What to do ->
(1) From the index-merging thread, reproduce the passage starting with "I figure Flexible" and going on through "I'm sure ;-)".
(2) Which methods of SegmentMerge does the index-merging thread name?

I figure Flexible Indexing would give a far better interface for me to plug this in right?

Anyway, thanks for the tip. And yes there will be dragons I'm sure ;-)

Best,
Geert-Jan


Michael McCandless-2 wrote:
Roughly, your approach sounds correct.  You essentially need to
concatenate tis, tii, frq, prx, but adjusting all absolute pointers
accordingly.  If you look at how SegmentMerge, in its
mergeTerms/mergeTermInfos/appendPostings, makes us of the
FormatPostingsFields/Terms/Docs/PositionsConsumer, that's probably a
good start.  But my guess is there are devils in the details....

Oh, actually another option is to just use addIndexes(IndexReader[]),
passing in your ParallelReader?

Mike

On Wed, Nov 4, 2009 at 6:46 AM, Britske <gbrits@gmail.com> wrote:
>
> Thanks, but it's already guaranteed that the indexes are in sync. So I could
> (and do) use parallelReader to search them both at the sime time. This is
> what my running index looks like.
>
> However at certain points I was considering to store a  frozen index from
> the parallel index for backup/ other purposes. I figured having it merged
> would shave of some complexity.
>
> Perhaps this should go to .dev channel but anyway:Before giving this a rest
> would it be hard to write some low-level code to merge the two? I've never
> touched the low-level classes and methods (inside documentWriter), but I'm
> looking for a way to directly change the segment files. .frq, .tis, .tii in
> particular, the rest can remain untouched for my setup if I'm correct. In
> other words, I would like to bypass writer.addDocument(), because being able
> to change to index-files directly would be far more efficient for my
> situation I believe.
>
> What classes, methods would I need to look into for changing / writing these
> files directly?
>
>  Some background info why I think a merge could be done rather efficient in
> this particular situation if I had access to these low level methods:
>
> - we have index A with stored and indexed fields, index B with only indexed
> fields (with omitTF / omitnorms =true)

Data ->
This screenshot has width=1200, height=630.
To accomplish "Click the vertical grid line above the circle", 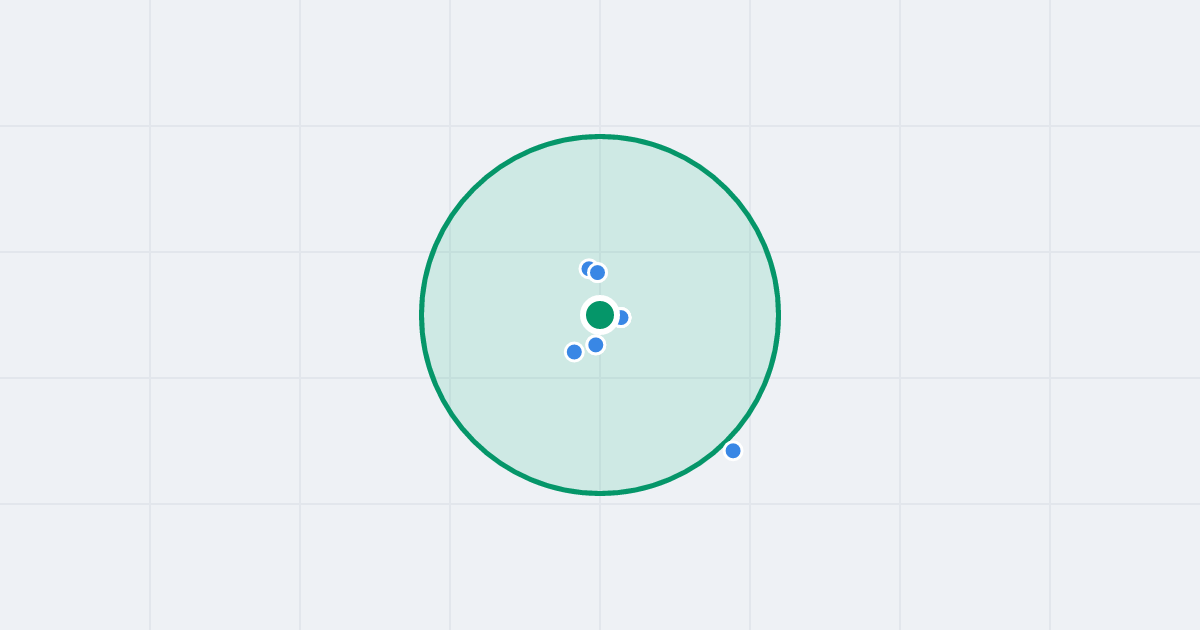I will point(600,65).
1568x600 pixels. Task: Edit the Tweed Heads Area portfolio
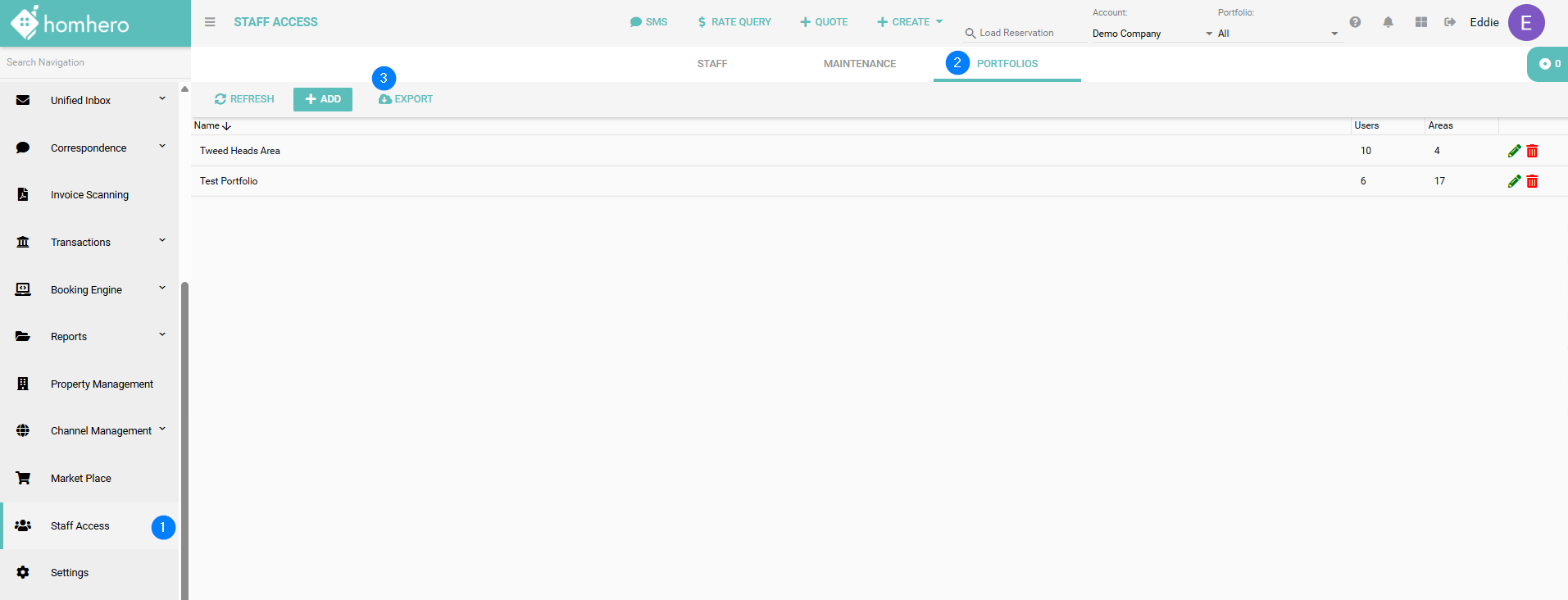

The answers ->
(1)
I figure Flexible Indexing would give a far better interface for me to plug this in right?

Anyway, thanks for the tip. And yes there will be dragons I'm sure ;-)

(2)
- mergeTerms
- mergeTermInfos
- appendPostings